EXERCISE BRIEF ▸ Please count the lines in these records that contain "Entrer" and give only that count.
Top of PROVIDED RECORDS
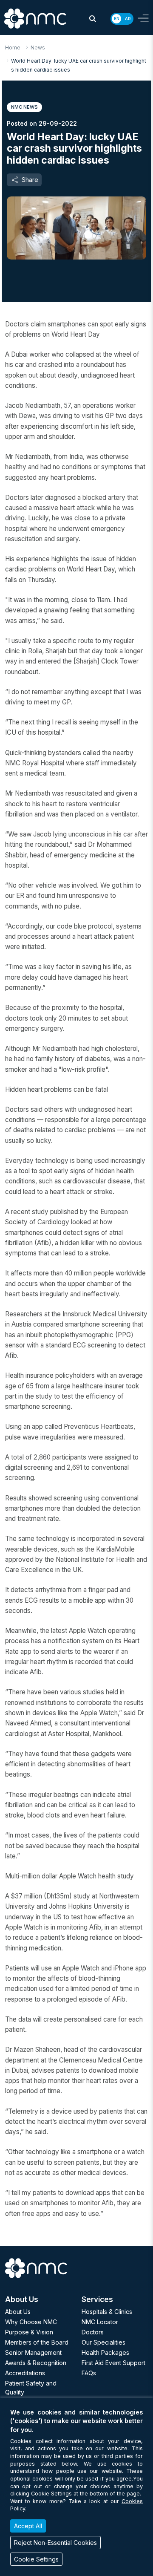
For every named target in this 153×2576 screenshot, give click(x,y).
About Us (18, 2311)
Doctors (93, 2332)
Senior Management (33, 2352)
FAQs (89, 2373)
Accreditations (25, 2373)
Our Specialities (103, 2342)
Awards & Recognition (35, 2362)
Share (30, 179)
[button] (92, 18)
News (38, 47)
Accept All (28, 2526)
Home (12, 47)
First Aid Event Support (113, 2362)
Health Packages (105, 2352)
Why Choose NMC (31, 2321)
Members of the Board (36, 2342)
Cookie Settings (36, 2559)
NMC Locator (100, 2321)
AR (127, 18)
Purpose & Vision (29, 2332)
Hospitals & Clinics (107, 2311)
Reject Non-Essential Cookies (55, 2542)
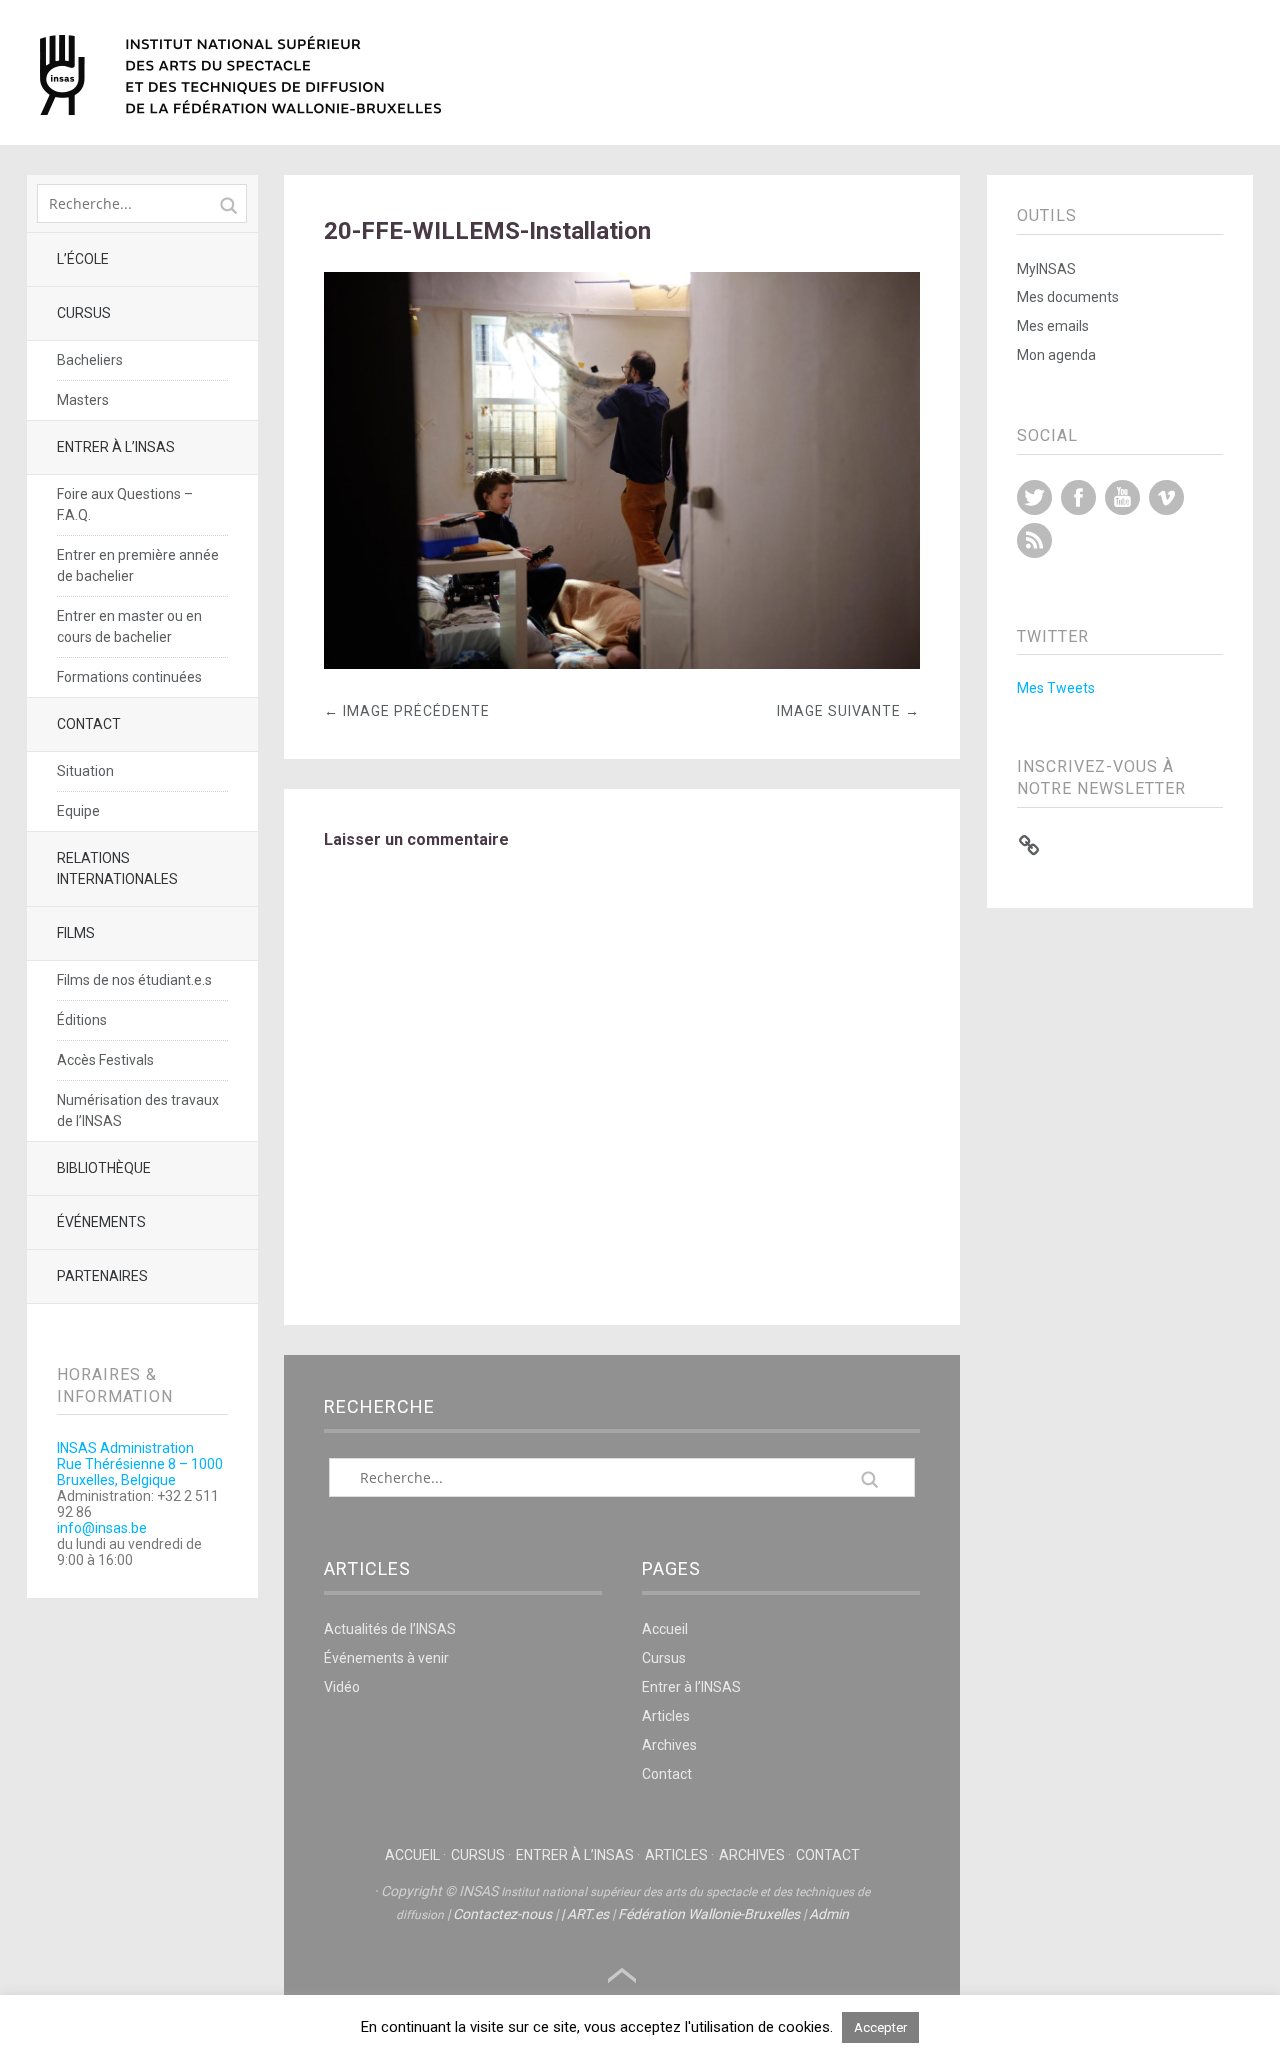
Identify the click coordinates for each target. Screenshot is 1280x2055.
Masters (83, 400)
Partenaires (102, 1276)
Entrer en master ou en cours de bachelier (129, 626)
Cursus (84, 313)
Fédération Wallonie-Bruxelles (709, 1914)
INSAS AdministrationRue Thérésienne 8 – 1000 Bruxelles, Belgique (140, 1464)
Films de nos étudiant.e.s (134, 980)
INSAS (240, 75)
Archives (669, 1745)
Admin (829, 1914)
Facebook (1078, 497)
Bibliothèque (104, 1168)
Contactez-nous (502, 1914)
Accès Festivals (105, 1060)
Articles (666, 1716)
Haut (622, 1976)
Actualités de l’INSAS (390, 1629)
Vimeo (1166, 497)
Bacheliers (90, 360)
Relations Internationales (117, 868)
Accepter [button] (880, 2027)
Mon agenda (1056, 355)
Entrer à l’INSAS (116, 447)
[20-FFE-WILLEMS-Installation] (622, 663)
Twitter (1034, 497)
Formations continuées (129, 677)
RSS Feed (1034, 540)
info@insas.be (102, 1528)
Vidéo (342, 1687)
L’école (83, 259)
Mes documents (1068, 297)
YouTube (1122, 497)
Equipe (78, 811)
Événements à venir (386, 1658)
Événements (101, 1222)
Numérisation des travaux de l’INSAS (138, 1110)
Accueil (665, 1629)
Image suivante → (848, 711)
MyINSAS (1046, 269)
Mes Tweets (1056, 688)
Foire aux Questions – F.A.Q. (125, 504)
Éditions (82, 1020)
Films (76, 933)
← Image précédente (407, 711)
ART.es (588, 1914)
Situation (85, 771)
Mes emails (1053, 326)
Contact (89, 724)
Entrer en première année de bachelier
Bottom of PROVIDED RECORDS
YOUR SOLUTION ▸ 3